Exclusivo 7 dias, 7 propostas por Tiago Salazar

1. Ler, Escrever
Livros em casa
Domingo, 7 de fevereiro

Estar confinado tem saudáveis benefícios para os leitores omnívoros, o meu caso. Antes do Governo ditar o fecho das livrarias e impedir a compra in loco de livros (uma das muitas interdições absurdas desta pandemia), já tinha feito o avio de exemplares suficientes para um semestre de hibernação. Sou frequentador assíduo de livrarias como a Letra Livre (na Calçada do Combro) ou o alfarrabista Carlos Bobone (na Rua da Misericórdia). Consumo literatura variada e nem sempre as chamadas novidades, pelo que a forma de contornar esta estuporada medida (além de me valer de uma razoável biblioteca pessoal) é encomendar directamente aos mencionados livreiros, ou outros como o Bernardo Trindade, que tratam das remessas postais ou deixam os livros no tapete da entrada, se for o caso.

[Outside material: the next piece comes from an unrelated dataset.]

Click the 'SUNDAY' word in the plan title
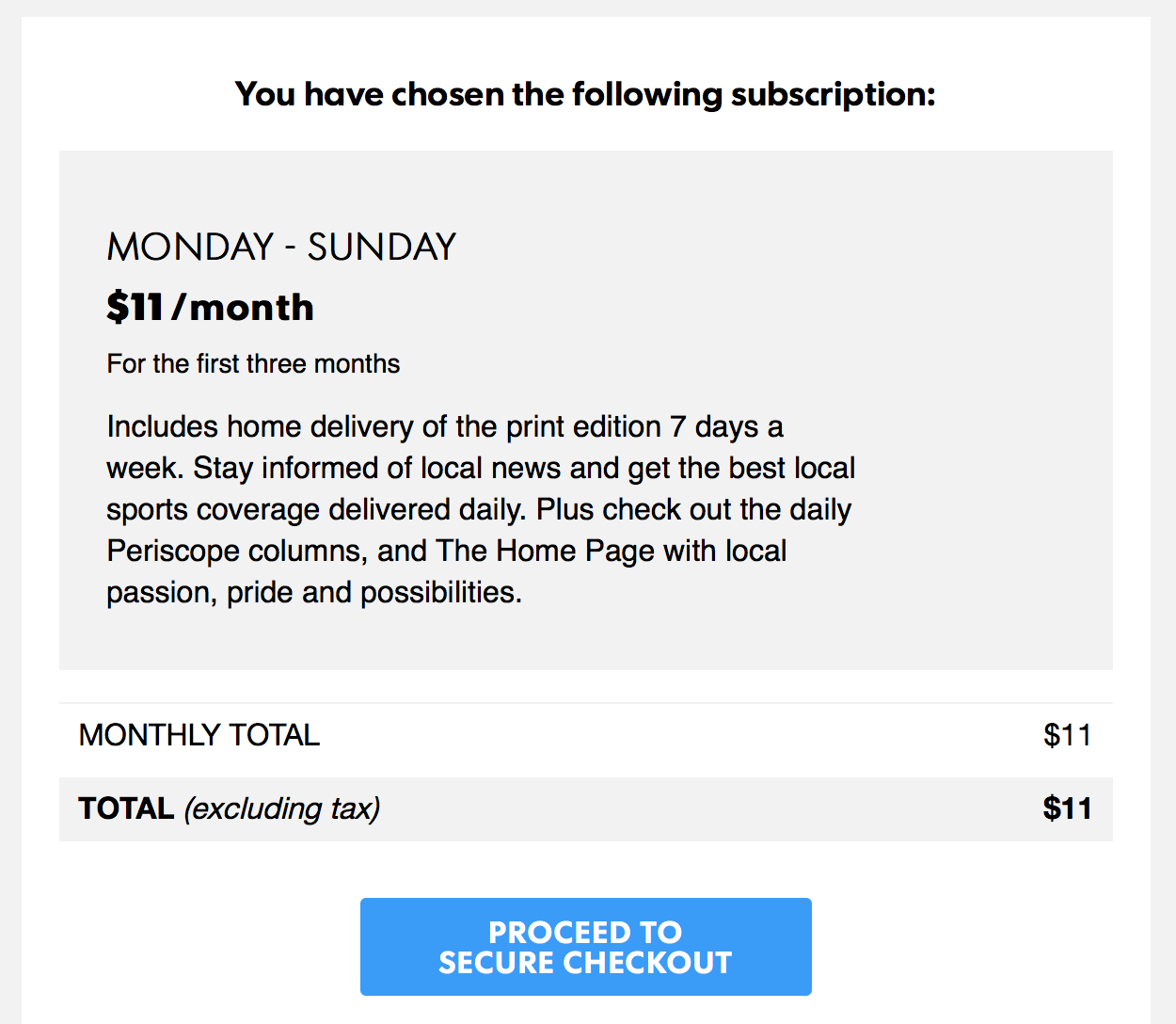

Há séculos, quando desaguei num curso da maestrina Luísa Costa Gomes, era perguntado aos formandos "que tipo de escritor quer ser?". Andava entranhado de Miller e Celine e respondi com apartes de escritor modernista "do real plausível". Estes, a par de Conrad, pareciam-me os mais autênticos e capazes de traduzir o coração das trevas e a esperança da alegria na triste condição dos bípedes. Era como se os livros queimassem e dessem consolo às pupilas gustativas. Gosto de dizer que sou escritor, apenas porque escrevo sobre o que tiver que ser, quando talvez me ajeitasse melhor, e fosse ainda mais feliz, a dar toques numa chincha ou a podar sebes como o Eduardo mãos de tesoura. Escrever ainda é para mim uma festa (da língua e dos sentidos) por isso insisto neste prazer desmedido.